As you can imagine, the institutional knowledge accrued during those original reviews is on the decline because of the loss of employees due to retirement. Just to give you a sense of what we're facing, the U.S. Office of Personnel Management projects that, over the next five years, more than half a million federal employees - one-third of the entire workforce - are eligible to retire from government service. At the NRC, retirement numbers are consistent with these projections, and I would add that approximately 15 percent of our workforce is currently retirement eligible. The obvious point here is that many of the NRC staff involved in those original licensing reviews have retired or are rapidly approaching retirement.

The NRC has taken a number of significant steps to address these challenges, and I would like to start with licensing. The licensing and environmental reviews of applications for nuclear reactors involve significant time and resources for both the applicants and the regulator.

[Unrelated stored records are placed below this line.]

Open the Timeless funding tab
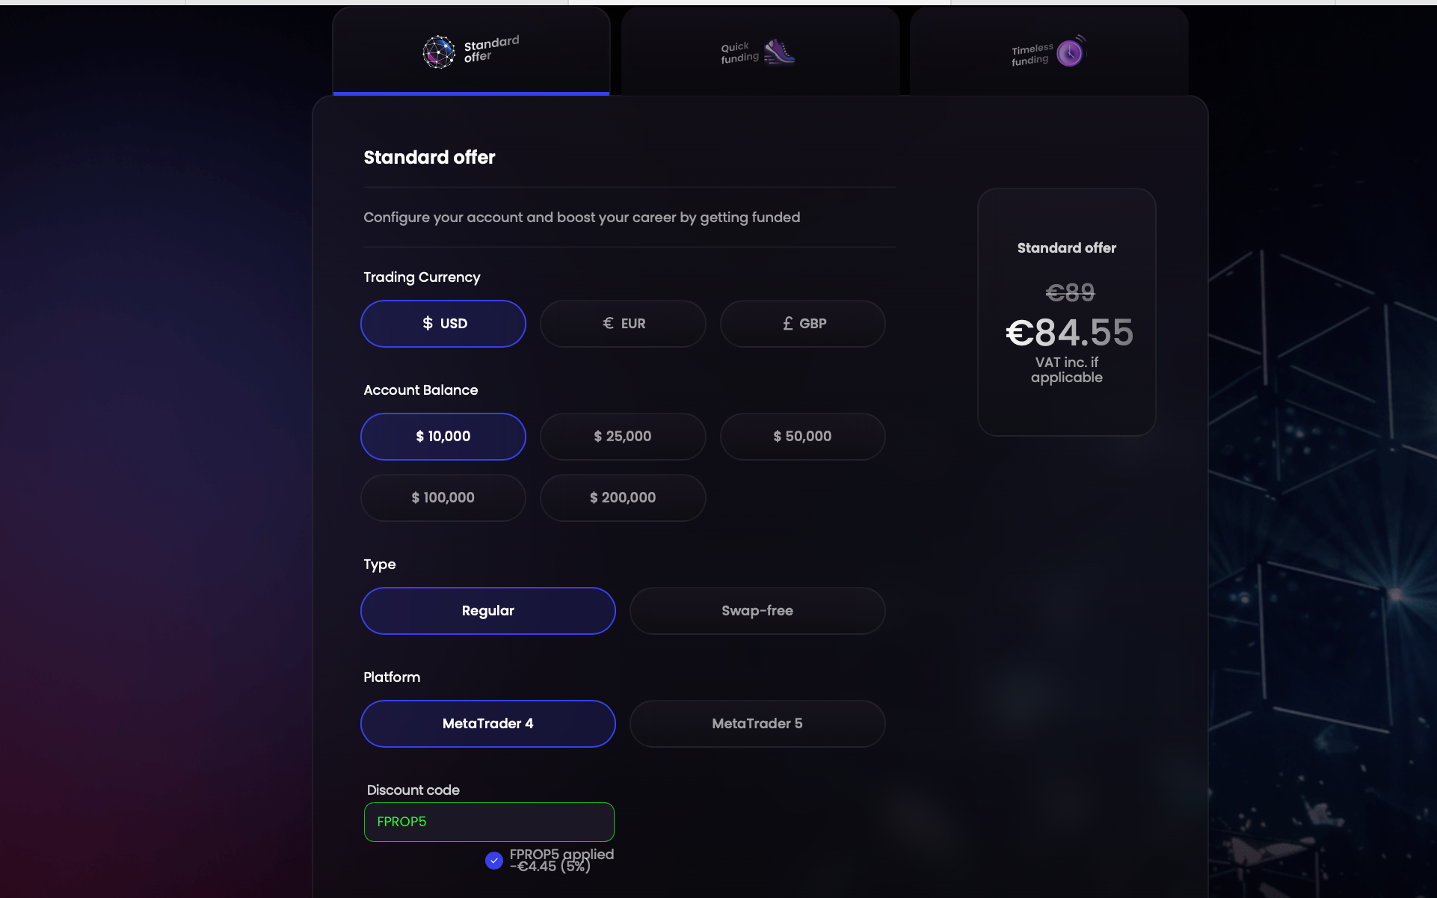Viewport: 1437px width, 898px height. point(1048,52)
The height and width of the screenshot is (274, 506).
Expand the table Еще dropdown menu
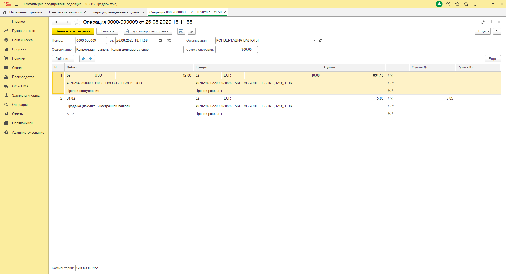493,59
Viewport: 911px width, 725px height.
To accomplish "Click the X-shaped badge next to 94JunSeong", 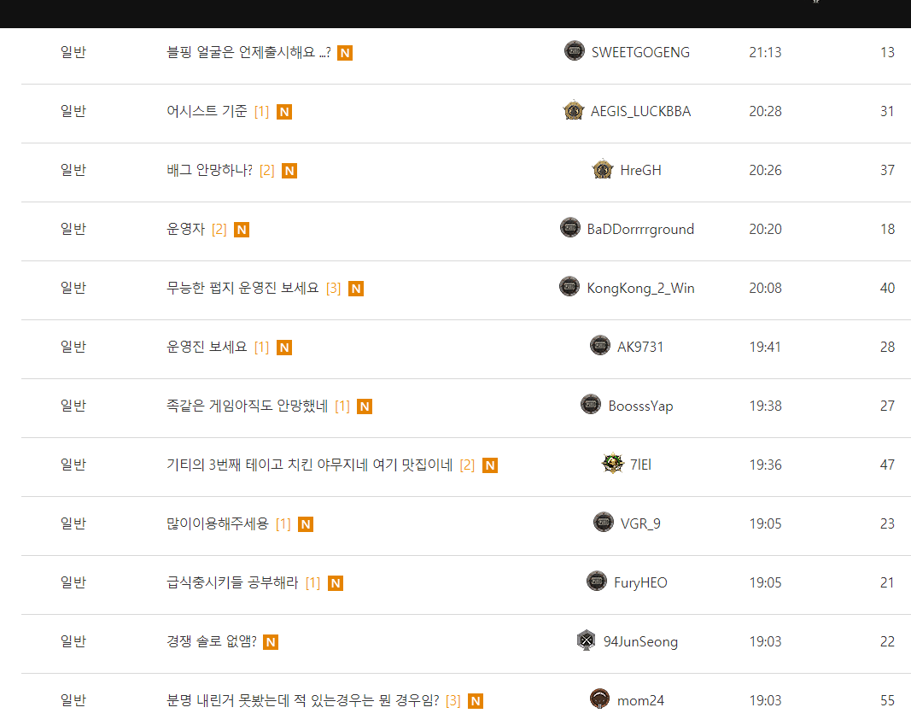I will (587, 640).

Over the last several decades, however, the NRC has undertaken substantial efforts to improve and streamline our licensing process.

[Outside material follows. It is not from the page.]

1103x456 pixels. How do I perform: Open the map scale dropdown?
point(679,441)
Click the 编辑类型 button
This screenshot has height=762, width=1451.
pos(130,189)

The most significant change to licensing has been the creation of the so-called "one-step" licensing process. All of the current fleet of 104 nuclear power reactors were licensed under a "two-step" licensing process described in Part 50 of the NRC's regulations. Under that two-step process, applicants were first required to submit an application for a construction permit for NRC approval. For the construction permit, the applicant was not required to submit a complete design; approval was based on the NRC's evaluation of preliminary safety and design information. The construction permit process also required a mandatory adjudicatory hearing before a panel of NRC licensing judges on both the safety and environmental issues raised by the application. This hearing provides opportunities for public involvement in the licensing process.

Construction commenced once the permit was issued. Usually in the middle of construction, the applicant would submit its application for an operating license - the "second step" of the two-step process. As part of the operating license application, the applicant had to provide the complete design bases and other information related to the safe operation of the plant, technical specifications for operation of the plant, and a description of operational programs. Also, a separate opportunity for an adjudicatory hearing was provided as part of the operating license review process.

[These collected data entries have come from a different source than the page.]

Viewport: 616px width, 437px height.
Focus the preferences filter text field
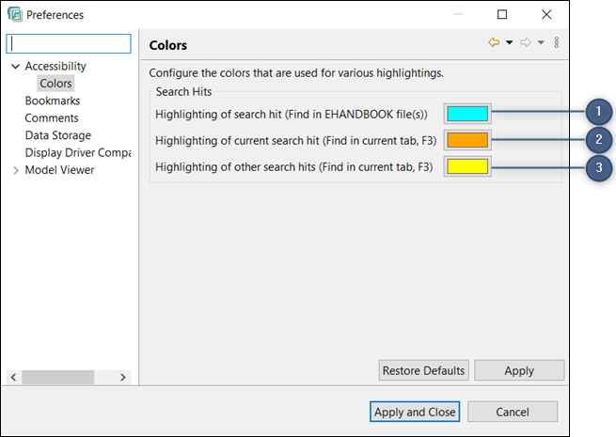tap(70, 44)
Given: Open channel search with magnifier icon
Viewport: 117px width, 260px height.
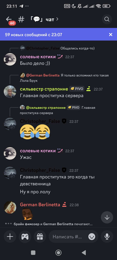Looking at the screenshot, I should pos(107,20).
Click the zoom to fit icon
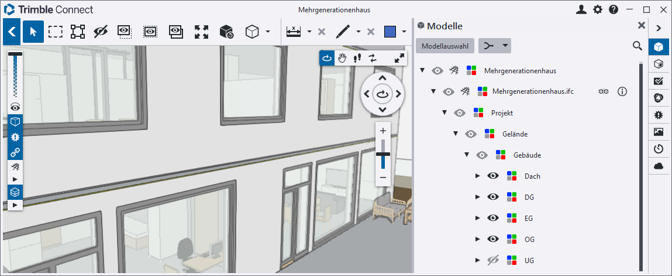Viewport: 672px width, 276px height. (x=201, y=32)
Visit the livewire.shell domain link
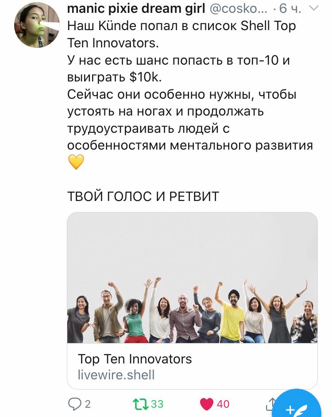This screenshot has height=417, width=332. [x=116, y=375]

Predictably, this process was subject to a number of criticisms. The process led to what was essentially a "design-as-you-go" approach to constructing a plant, which deferred resolution of important safety issues until construction was well underway. The deferral of design details until after authorization for construction allowed commercial reactors to be built with an unusual degree of variability and diversity - in effect, a set of custom-designed and custom-built plants.

Other criticisms included ever-changing regulatory requirements, since the latter review of the more comprehensive operating license application often led to a reexamination of issues that were thought to be decided during the construction permit phase. In addition, both the review and hearing processes were thought to be inefficient and duplicative.

To address these problems, in 1989, the NRC established a new combined construction permit and operating license - or "combined license" - application process which was further refined and updated with a rule-making that concluded in 2007. Though the combined licensing process - which is codified in NRC regulations known as "Part 52" - is often referred to as "one- step" licensing, it is actually envisioned as involving three steps: certifying a standardized plant design, obtaining an early site permit, and then submitting a combined license application pairing those first two.

Conceptually, the intent of the combined licensing process was that reactor vendors would first develop and finalize designs and get them certified by the NRC. At the same time, utilities would identify and analyze candidate sites, get them approved by the NRC, and bank them for future use. Utilities would then select a certified design, and apply to build at an already approved site. Once issued, the combined license would both authorize construction and provide conditional authority to operate the plant, subject to verification that the plant has been constructed in accordance with the license, design, and the Commission's regulations.

The main advantage of this one-step process is that it is designed to provide issue finality on a great number of design and siting issues that would not need to be revisited during the combined license application process. Further, it was thought that the variability and customization that resulted from two-step licensing would be greatly reduced. Since the NRC would already have reviewed and approved both the site and the plant design, and the staff would be dealing with, at most, a handful of fairly uniform designs, the combined license reviews would be reduced in scope and would also have the effect of reducing the scope of a post-licensing hearing.

If the Part 52 process is utilized to its maximum potential as I described, the NRC expects that it would typically take about 30 months to review a combined license application, plus an additional 12 months to complete hearings.

However, our experience has shown thus far that this process hasn't quite been allowed to realize its full potential. For instance, only one of the five designs currently being referenced in combined license applications - the Advanced Boiling Water Reactor - has completed the certification process. This design is referenced in only one application.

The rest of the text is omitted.